Sta peggiorando l’emergenza umanitaria nella Repubblica Centrafricana (CAR), uno dei paesi più poveri del mondo, nonostante disponga di materie prime in abbondanza. Non si tratta solo del legname delle foreste che ricoprono buona parte del territorio, ma anche di diamanti, oro e petrolio.
Negli ultimi mesi la violenza ha segnato una forte escalation nel lungo conflitto cominciato nel paese nel 2012, quando la coalizione ribelle di «Seleka», per lo più costituita da militanti musulmani, lanciò un’offensiva contro l’ex presidente Francois Bozizè per poi prendere il potere nel marzo 2013, provocando la rappresaglia delle milizie cristiane anti-balaka (cioè «anti-machete»).
Nelle ultime due settimane la violenza delle milizie ha ucciso circa 300 persone, un centinaio solo nella città di Alindao, nel sud del paese. Tra queste – lo riferisce World Watch Monitor (Wwm) – c’è anche il pastore battista Ange-Apoléon Ngakolada, 36 anni, che lascia orfani otto figli.
Dai dati raccolti da Wwm – sito impegnato a raccontare le ingiustizie patite dai cristiani nel mondo a causa della loro fede –, Ngakolada sarebbe stato coinvolto in una controversia con i musulmani locali. Il presidente dell’Associazione delle Chiese Evangeliche Battiste in CAR, Singa Gbadia, ha dichiarato che il pastore battista sarebbe stato preso di mira dai musulmani locali che si opponevano alla costruzione dell’edificio della sua chiesa.

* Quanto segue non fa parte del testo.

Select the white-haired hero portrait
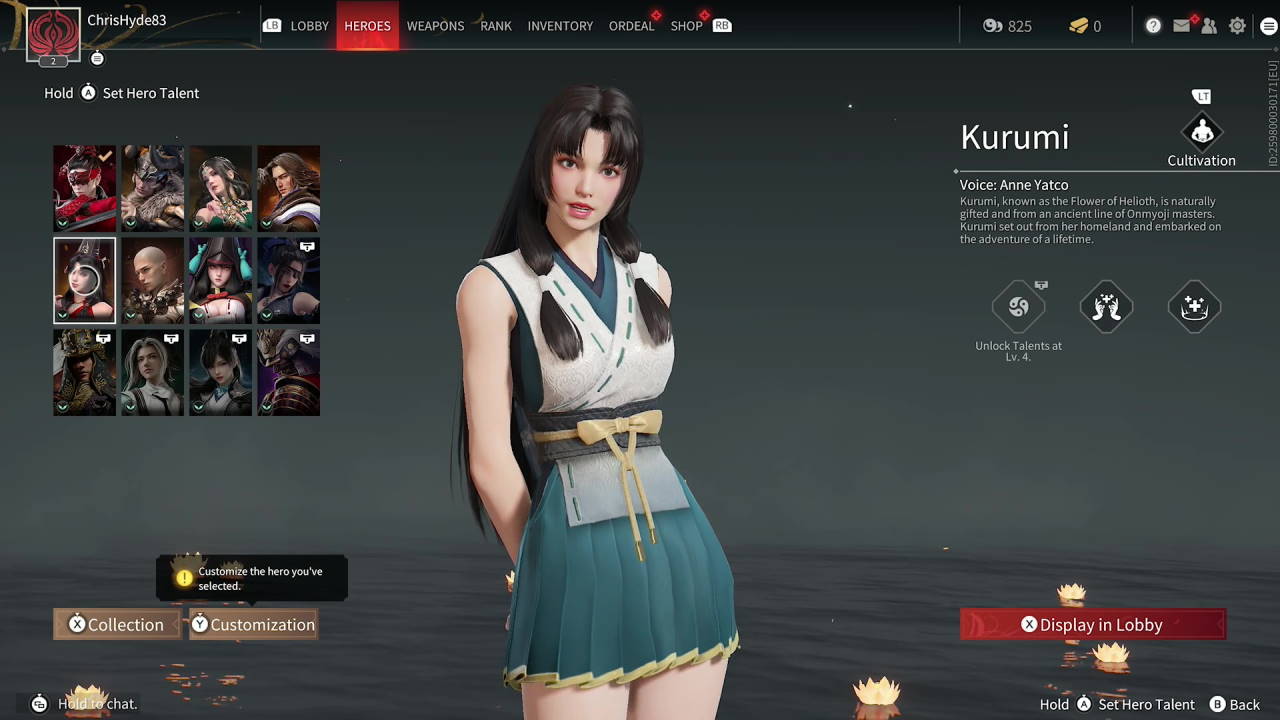The width and height of the screenshot is (1280, 720). pos(153,372)
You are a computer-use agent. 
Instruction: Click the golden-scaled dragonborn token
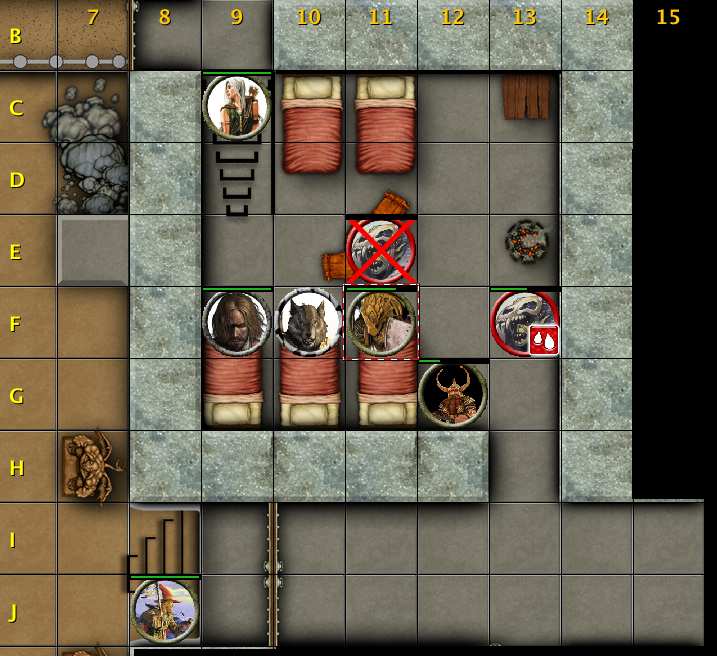tap(381, 322)
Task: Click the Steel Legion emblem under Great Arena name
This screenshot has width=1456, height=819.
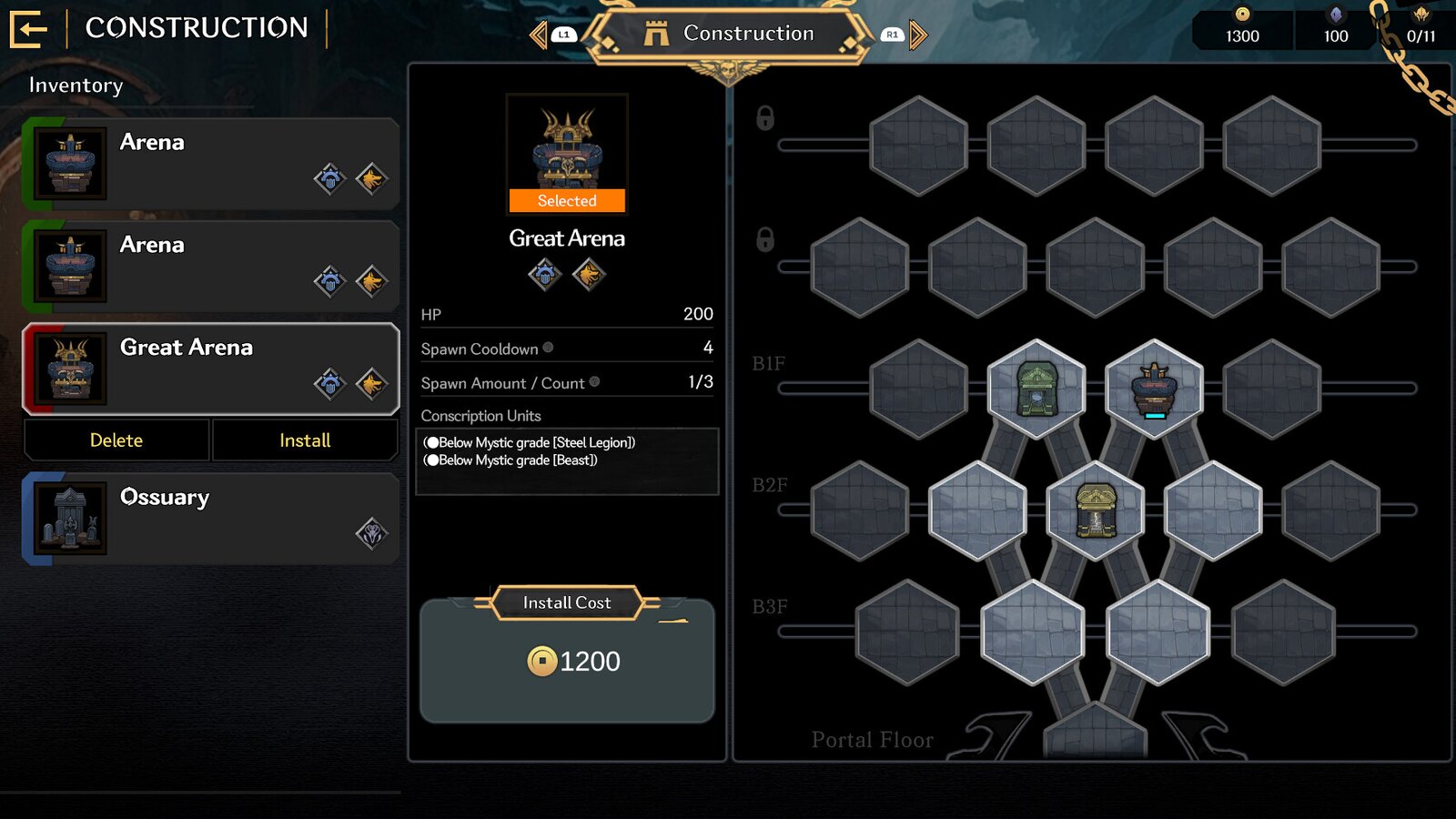Action: point(544,275)
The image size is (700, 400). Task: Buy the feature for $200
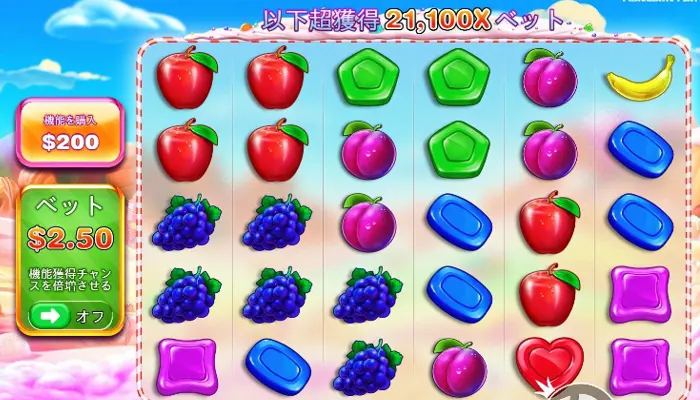click(70, 134)
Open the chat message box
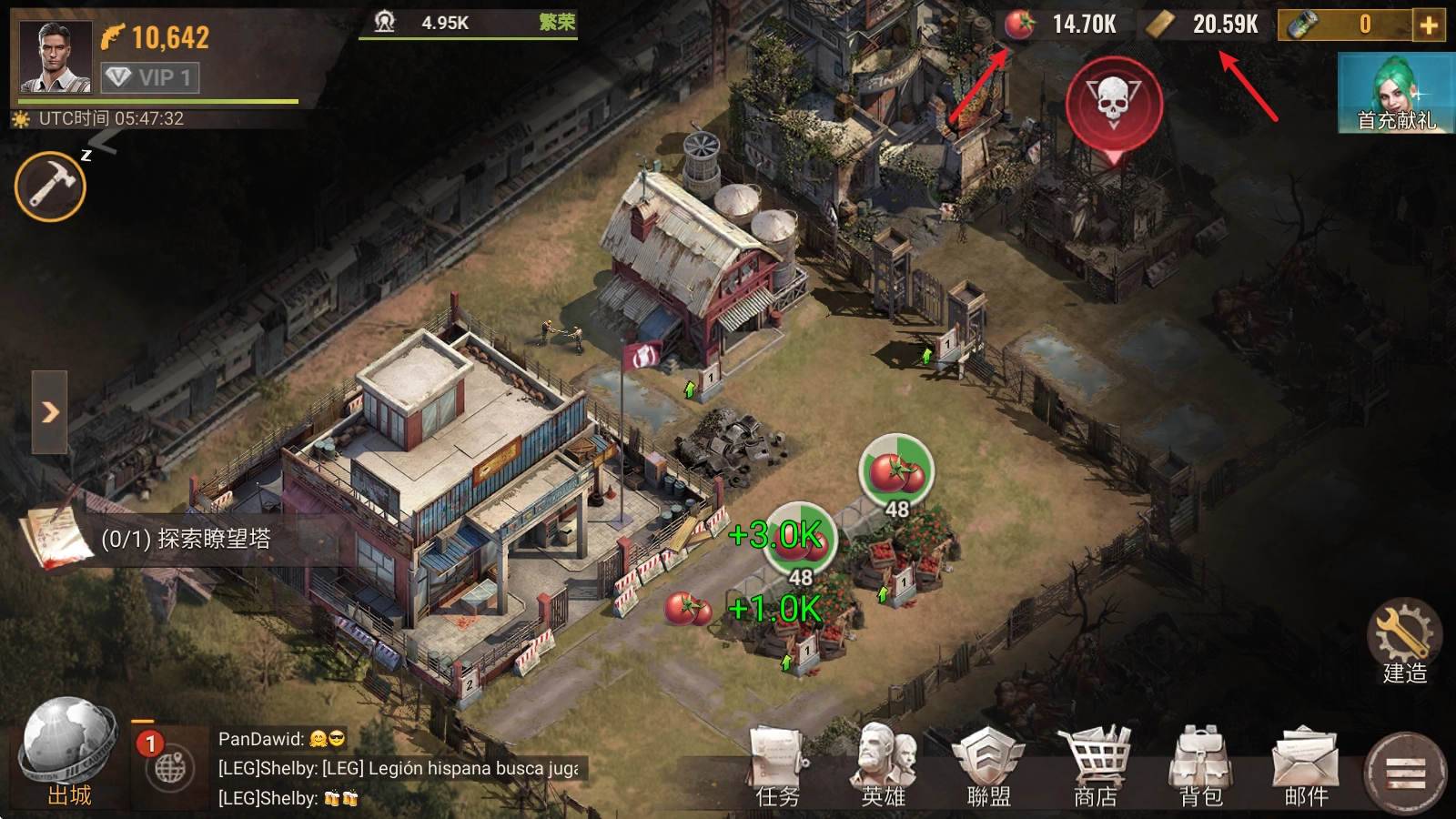This screenshot has width=1456, height=819. coord(400,769)
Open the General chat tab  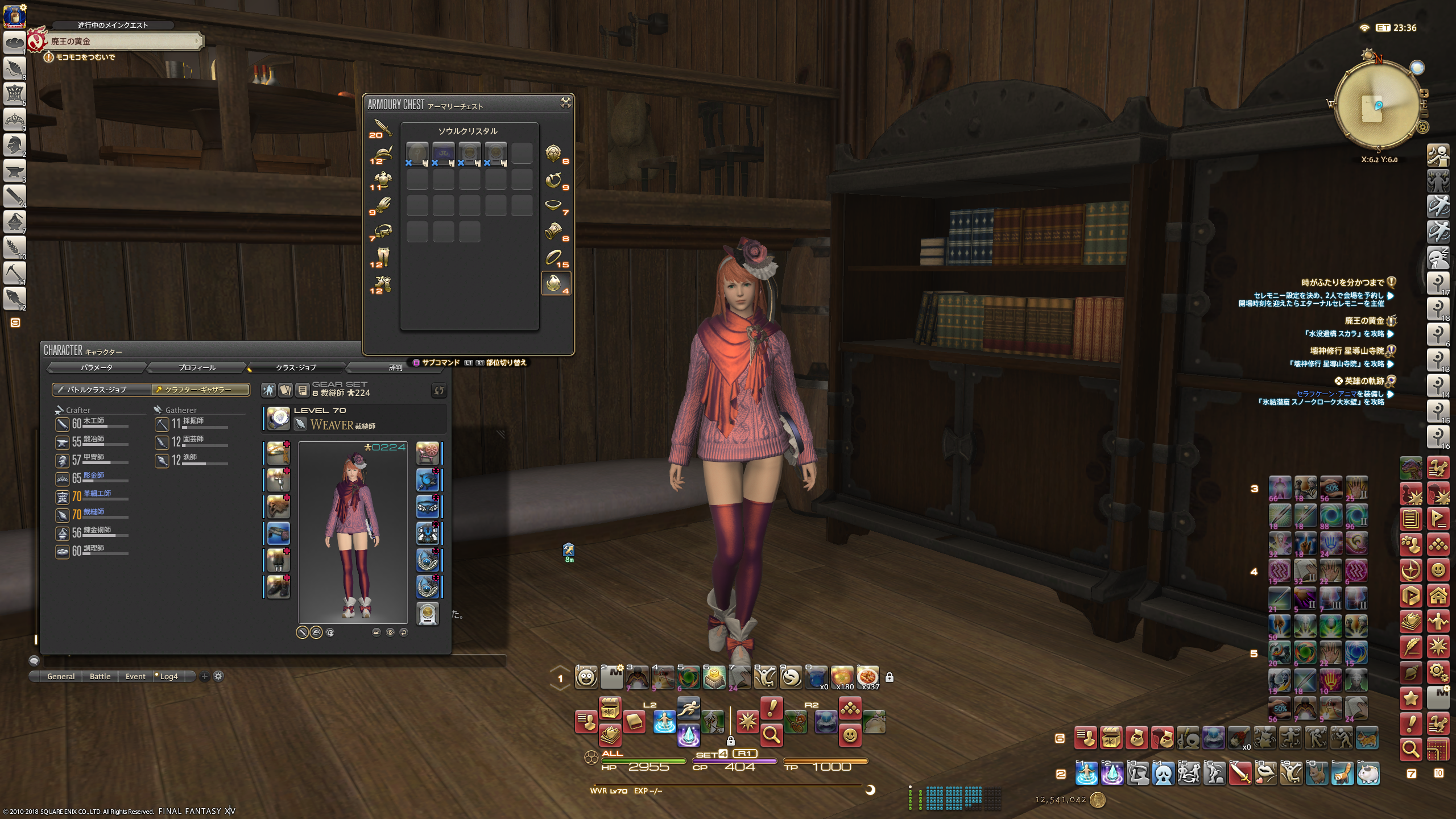tap(61, 676)
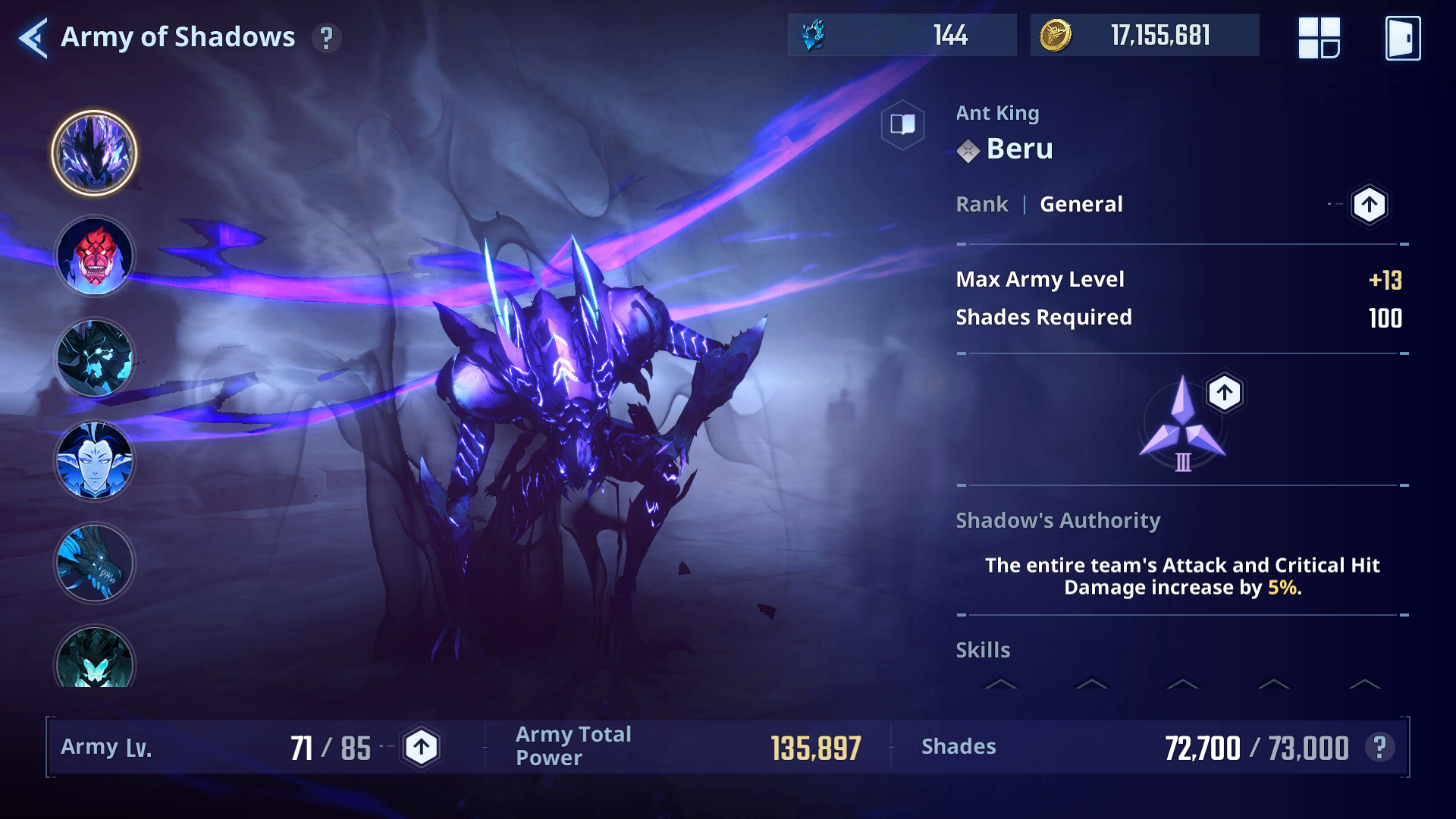Show help for the Shades capacity
The height and width of the screenshot is (819, 1456).
(x=1379, y=748)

«I musulmani hanno utilizzato i disordini avvenuti a Alindao per ucciderlo nella sua casa», ha riferito World Watch Monitor.
Anche il leader dell’Alleanza evangelica della CAR, rev. Nicolas Guérékoyamé-Gbangou – il cui figlio e nipote sono stati recentemente uccisi – è stato preso di mira.
Il rev. Aiah Foday-Khabenje, segretario generale dell’Associazione degli Evangelici in Africa, ha dichiarato di essere «rattristato e scioccato dalle notizie di questo attacco mortale mirato ai leader religiosi, che hanno dimostrato coraggio e hanno portato speranza al loro popolo nella CRA».
Dalla fine di aprile l’Onu ha contato circa 440.000 sfollati in tutto il paese, ma entro la fine di maggio il numero potrebbe raggiungere i 500.000: ciò rappresenterebbe il più alto numero di sfollati, raggiunto dall’inizio del conflitto.